いばら姫LOVE AGAIN 

<第二十三章>呪いが解けて

 

 

「全部思い出した!」

と雅は言いながら、ユウの腕の中で意識を失った。

 

彼は慌てて、彼女を抱えたまま

看護師を呼んだ。

簡易ベッドに乗せられた彼女が、

運ばれていくのに彼は付いていく。

 

 

“全て、思い出したのか。

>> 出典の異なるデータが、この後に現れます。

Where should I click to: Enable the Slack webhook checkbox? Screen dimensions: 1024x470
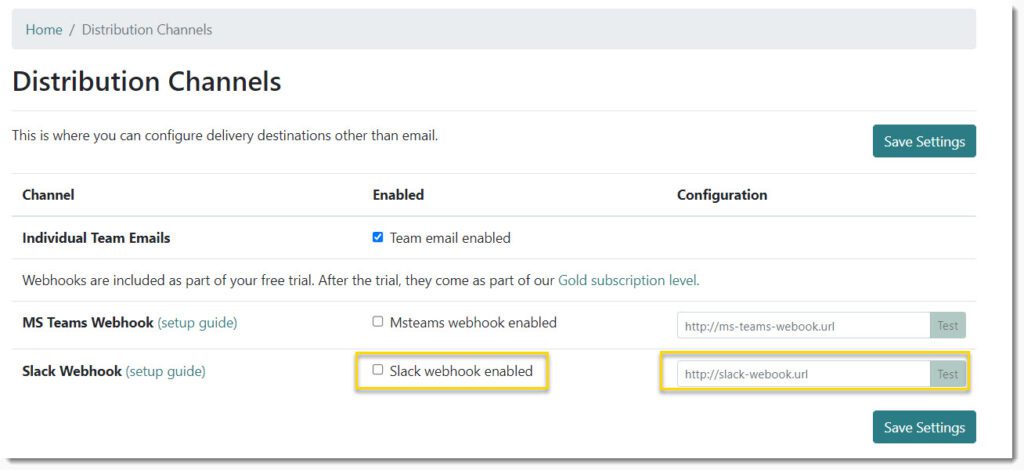tap(377, 370)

”

それならば、もう腹をくくるしかない。

 

再び雅が意識を取り戻すまで、

彼はずっと付き添うつもりだった。

 

「山中さん、奥さんの命には別状ありませんよ。」

医師はユウにそう告げると、

ため息をついた。

「ここは病院なので、あまり刺激的なことは

慎んでくださいね。」

 

・・・・・さっきのキスのことだ。

 

「・・・・はい。」

ユウは耳まで赤くなりながら、言った。

「すみませんでした。」

 

「まあ、魅力的な奥さんですから、気持ちは分かりますけど。」

医者が笑う。

ユウはムッとしていいのか、

笑っていいのか分からずに黙っていた。

 

彼が黙っていると、医者が口を開いた。

「・・・・自殺未遂は大変な事と思いますけど、

これも何かのチャンスだと思って

お二人で新しく人生をやり直したら、どうですかね?」

 

「へ?」

ユウは医師を見た。

「うちね、妻が育児ノイローゼで鬱になったんですよ。」

 

「・・・・。」

 

「私がそれに気付かずに、仕事にかまけて放置したら

とうとう入院する羽目になってしまいましてね。」

黒縁めがねの奥が、やるせない表情になった。

 

「ようやく彼女が回復したなと思ったら、

今度は他の男と、娘を連れて出て行きました。」

 

「それは・・・・」

その後に続く言葉が思い浮かばない。

 

下手をすると、自分も同じ様な立場だったと思うと

変な汗がでた。

 

あの会社の若い男の押しの強さに、

雅が負けないとも限らない。

 

「山中さんのところは、ちゃんとお互いに想いあってるから

大丈夫です。

手遅れにならないうちに、きちんと気持ちを伝えてくださいね。」

彼の目は真剣だった。

 

ユウはしっかりと頷いた。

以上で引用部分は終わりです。